Maybe I am basically sympathetic to the argument because I am seeing it at work in the immediate circle of my family and aquaintance. We know a number of folks in their 30s who are just plain not getting traction on wealth building because of job insecurity and the collapse of their equity position in the house they bought and this with both partners working, which, I dare say, was probably not the case so commonly for older Americans.
 
Housing prices (on average) stayed pretty flat adjusted for inflation until the very late 90's. Since 2008 the massive average price increase in the housing market has fallen very close to the pre 2000 tend which is just slightly ahead of inflation. And of course that's if you believe official inflation numbers :pigsfly:. In reality housing prices have probably tracked inflation much closer than even the official numbers suggest.

Old people are going to naturally be wealthier than young people (on average) because they have had longer to accumulate wealth and pay down debt. With college tuition through the roof and a weak economy it's not at all surprising that the gap has widened so much.
 
No not surprising at all....

but very worrying. Irrespective of how any retirement system is devised (even if there was no system per se) it is the productivity of the younger generation that supports the older. The US has dodged the basic dempgraphic bullet that plagues Western Europe and Japan of an aging population and falling birthrate, but sheer population is not necessarily going to mean sufficient excess wealth production up to the support of the 80M strong Boomers. This is the worry for the next 20-25 years. These stats on the wealth/income of the 30 somethings is (or should be) highlighting that issue, I think. Where will the money come from? The retirees themselves don't have it either, despite the wealth gap relative to the young. I confess to not seeing how this circle gets squared:hmm::(
 
Bingo!

Old people are going to naturally be wealthier than young people (on average) because they have had longer to accumulate wealth and pay down debt. With college tuition through the roof and a weak economy it's not at all surprising that the gap has widened so much.

All true... in addition... just some anecdotal evidence on what may be a different mindset now, vs. two to three decades ago:

Both my father (now retired) and brother are real estate brokers and they've both mentioned something that is different about how young people now approach the purchase of their first home as opposed to 20 to 30 years ago. Back in the 80's and early 90's, young folks were usually just grateful to be able to qualify for their first home purchase. They looked at the home that they were purchasing as something with potential... they envisioned improvements that they wanted to gradually make as time went on and as they might be able to afford the expense associated with improvements... a new kitchen... new landscaping, carpeting, painting, etc..

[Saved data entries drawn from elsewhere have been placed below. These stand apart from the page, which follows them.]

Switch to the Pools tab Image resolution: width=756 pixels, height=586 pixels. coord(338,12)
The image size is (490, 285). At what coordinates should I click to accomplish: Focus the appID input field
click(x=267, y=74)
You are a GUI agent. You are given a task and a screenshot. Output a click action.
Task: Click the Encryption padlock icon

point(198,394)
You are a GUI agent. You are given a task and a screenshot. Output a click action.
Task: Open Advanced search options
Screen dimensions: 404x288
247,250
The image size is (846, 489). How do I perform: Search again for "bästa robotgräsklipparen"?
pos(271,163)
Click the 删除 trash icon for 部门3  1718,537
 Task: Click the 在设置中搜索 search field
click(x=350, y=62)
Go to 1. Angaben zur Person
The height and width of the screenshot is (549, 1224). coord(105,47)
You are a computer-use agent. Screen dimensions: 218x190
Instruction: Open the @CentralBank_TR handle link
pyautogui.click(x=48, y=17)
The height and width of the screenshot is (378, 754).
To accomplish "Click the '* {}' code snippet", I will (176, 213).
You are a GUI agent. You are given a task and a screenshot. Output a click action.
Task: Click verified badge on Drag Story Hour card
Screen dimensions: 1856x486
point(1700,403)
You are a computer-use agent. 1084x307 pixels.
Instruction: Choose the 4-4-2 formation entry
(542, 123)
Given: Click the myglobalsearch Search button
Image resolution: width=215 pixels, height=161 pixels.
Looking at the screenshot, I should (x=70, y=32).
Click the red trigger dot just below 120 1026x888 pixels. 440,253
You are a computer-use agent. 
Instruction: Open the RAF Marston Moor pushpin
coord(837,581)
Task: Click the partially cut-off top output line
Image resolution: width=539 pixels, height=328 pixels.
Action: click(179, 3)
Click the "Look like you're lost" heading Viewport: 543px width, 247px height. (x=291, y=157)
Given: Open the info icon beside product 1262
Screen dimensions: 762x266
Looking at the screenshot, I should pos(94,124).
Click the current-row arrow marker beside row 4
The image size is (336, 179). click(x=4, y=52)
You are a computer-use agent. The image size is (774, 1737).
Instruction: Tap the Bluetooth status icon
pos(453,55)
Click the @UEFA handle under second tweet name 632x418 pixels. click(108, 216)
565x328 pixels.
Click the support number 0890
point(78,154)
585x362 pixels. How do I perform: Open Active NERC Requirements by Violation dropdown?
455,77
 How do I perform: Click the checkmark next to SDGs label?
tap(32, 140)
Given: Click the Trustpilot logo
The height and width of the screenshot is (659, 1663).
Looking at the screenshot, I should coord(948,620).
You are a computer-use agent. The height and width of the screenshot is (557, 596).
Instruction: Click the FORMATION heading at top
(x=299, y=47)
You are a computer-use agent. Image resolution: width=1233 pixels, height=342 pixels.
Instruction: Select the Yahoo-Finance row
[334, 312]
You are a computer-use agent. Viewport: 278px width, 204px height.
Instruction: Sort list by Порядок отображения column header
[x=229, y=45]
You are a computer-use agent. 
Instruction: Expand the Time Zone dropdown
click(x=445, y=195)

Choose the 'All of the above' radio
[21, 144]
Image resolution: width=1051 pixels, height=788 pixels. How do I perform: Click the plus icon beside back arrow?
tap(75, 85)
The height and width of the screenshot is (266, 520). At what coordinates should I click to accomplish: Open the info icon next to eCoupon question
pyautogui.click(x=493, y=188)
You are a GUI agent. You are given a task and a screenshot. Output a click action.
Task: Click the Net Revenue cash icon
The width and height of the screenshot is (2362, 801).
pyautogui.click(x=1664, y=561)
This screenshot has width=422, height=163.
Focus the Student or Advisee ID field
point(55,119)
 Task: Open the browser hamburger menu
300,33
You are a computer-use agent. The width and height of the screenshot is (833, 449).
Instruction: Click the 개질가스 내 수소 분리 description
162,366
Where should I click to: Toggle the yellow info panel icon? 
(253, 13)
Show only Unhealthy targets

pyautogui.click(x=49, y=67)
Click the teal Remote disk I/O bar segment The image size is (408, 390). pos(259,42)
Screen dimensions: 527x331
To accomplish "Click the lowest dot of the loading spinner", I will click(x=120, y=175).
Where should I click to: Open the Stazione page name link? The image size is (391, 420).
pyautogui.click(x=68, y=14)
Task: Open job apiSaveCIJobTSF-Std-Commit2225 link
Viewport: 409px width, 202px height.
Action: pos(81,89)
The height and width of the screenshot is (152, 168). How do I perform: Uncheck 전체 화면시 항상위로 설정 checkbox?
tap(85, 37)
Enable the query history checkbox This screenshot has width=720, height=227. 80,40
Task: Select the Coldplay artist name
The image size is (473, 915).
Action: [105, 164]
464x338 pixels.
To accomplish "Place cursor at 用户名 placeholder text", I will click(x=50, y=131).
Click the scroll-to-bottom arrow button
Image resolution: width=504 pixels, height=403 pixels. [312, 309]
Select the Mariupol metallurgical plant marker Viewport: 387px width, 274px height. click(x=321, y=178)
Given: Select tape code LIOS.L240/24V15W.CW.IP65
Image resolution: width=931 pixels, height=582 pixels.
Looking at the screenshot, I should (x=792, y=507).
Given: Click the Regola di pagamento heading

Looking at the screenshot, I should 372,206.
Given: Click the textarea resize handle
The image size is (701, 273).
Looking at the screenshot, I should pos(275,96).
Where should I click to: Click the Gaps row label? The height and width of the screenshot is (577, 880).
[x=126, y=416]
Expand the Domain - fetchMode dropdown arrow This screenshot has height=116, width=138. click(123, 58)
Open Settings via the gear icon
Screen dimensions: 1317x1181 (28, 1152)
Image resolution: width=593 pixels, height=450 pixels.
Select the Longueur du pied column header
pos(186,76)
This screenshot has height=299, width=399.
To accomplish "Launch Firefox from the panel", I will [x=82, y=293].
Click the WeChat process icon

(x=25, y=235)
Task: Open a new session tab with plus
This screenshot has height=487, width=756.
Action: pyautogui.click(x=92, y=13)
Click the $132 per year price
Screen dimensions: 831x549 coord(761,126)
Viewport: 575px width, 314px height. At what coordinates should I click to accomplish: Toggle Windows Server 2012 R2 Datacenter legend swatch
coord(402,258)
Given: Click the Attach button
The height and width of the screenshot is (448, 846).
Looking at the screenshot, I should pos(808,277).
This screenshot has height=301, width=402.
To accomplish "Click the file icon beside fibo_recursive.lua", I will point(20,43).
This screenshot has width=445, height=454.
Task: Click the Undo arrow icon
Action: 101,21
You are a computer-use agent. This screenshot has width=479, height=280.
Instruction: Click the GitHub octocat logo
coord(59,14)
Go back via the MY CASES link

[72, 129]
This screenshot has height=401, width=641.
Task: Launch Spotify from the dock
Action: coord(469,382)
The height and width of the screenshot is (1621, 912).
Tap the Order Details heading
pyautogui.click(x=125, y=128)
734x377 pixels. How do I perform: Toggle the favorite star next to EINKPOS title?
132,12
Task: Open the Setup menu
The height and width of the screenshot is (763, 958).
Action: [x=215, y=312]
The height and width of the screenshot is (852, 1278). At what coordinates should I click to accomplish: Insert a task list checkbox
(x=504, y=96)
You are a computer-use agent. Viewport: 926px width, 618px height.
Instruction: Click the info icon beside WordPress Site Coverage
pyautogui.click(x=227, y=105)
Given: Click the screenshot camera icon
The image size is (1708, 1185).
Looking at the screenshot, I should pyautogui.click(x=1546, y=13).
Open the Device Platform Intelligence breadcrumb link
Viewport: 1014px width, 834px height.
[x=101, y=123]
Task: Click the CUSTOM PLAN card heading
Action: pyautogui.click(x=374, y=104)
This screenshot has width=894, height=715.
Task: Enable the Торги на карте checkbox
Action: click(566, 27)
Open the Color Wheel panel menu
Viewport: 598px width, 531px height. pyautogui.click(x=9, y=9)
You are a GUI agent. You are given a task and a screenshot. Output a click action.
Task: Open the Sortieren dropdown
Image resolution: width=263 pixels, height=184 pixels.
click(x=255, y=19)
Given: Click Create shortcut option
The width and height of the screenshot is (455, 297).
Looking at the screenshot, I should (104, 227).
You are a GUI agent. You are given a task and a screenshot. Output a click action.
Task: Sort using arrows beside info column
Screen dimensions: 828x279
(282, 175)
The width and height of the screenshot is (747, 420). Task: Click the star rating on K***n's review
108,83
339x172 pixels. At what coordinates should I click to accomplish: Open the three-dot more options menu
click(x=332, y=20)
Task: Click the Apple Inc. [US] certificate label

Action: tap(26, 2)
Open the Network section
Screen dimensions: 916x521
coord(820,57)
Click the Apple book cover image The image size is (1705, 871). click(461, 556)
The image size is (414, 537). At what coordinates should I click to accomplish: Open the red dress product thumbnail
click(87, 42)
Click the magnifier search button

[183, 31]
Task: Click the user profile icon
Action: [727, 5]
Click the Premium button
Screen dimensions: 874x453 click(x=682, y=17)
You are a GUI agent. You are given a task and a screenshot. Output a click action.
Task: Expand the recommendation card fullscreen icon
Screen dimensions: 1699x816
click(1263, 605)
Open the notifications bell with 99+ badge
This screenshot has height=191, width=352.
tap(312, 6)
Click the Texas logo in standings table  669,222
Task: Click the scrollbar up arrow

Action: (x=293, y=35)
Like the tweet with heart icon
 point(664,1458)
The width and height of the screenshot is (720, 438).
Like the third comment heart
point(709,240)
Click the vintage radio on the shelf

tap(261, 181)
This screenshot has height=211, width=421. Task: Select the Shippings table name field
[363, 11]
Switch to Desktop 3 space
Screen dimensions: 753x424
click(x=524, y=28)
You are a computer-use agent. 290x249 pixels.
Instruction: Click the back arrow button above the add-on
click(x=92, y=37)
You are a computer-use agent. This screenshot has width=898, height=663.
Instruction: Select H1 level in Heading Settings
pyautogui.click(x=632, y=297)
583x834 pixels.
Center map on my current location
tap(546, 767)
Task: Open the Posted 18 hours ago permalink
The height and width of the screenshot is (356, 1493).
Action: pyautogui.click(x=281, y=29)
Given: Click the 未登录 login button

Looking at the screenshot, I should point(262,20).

From about 2000/2001 on, young buyers looked at a home and if it didn't have granite counters and new stainless steel sinks in the kitchen, new paint, carpet and the sort of improvements that the previous generations of first-time buyers made over time, they aren't interested. Mind you, these aren't wealthy first home buyers, they are about equal in income qualification. The difference is they want it all and they want it now. A sense of entitlement? I don't know, but one could probably extrapolate it out to how they conduct other aspects of their financial lives.
 
There is going to have to be a significant reduction in government interference in the economy and a significant increase in immigration. I have no doubt both will happen out of necessity.
 
It could be they...

are also just making sure they get a lot considering how expensive housing was. I mean I can see this as being a wholly rational expectation of a buyer, especially when during that period there was so much shifting of property after a very short ownership period you would want marketable features. Also when the money to borrow was so cheap and available for a time, why wouldn't a buyer's attention turn away from that aspect to something else. They were being told by the financial industry that they could get a loan regardless of much of anything except wanting it! There is a vicious circle element to this.

That being said, the 'everything and right now' mentality is pretty well entrenched in the national mindset, or so I think anyway.
 
Yes, I tend to strongly agree with you...

The current fly-in-the-ointment on that being if the OWS movement proves to be the opening shots in a 'generational conflict'. My entirely intuitive impression is that this is the case and that some politician will make hay of it in the next 12 months-particularly with the total student loan burden approaching $1T and delinquency rates at 10% and default at 8%-those figures being ten times that of other non-mortgage debt.
 
I'm pretty sure I know who that politician will be. The trillion dollars in government backed student loans is probably too big an opportunity to buy votes for any politician to pass up. The only reason there isn't more unrest is because the government has kept the peace through unprecedented unemployment extensions. When that ends it could get ugly.
 
All true... in addition... just some anecdotal evidence on what may be a different mindset now, vs. two to three decades ago:

Both my father (now retired) and brother are real estate brokers and they've both mentioned something that is different about how young people now approach the purchase of their first home as opposed to 20 to 30 years ago. Back in the 80's and early 90's, young folks were usually just grateful to be able to qualify for their first home purchase. They looked at the home that they were purchasing as something with potential... they envisioned improvements that they wanted to gradually make as time went on and as they might be able to afford the expense associated with improvements... a new kitchen... new landscaping, carpeting, painting, etc..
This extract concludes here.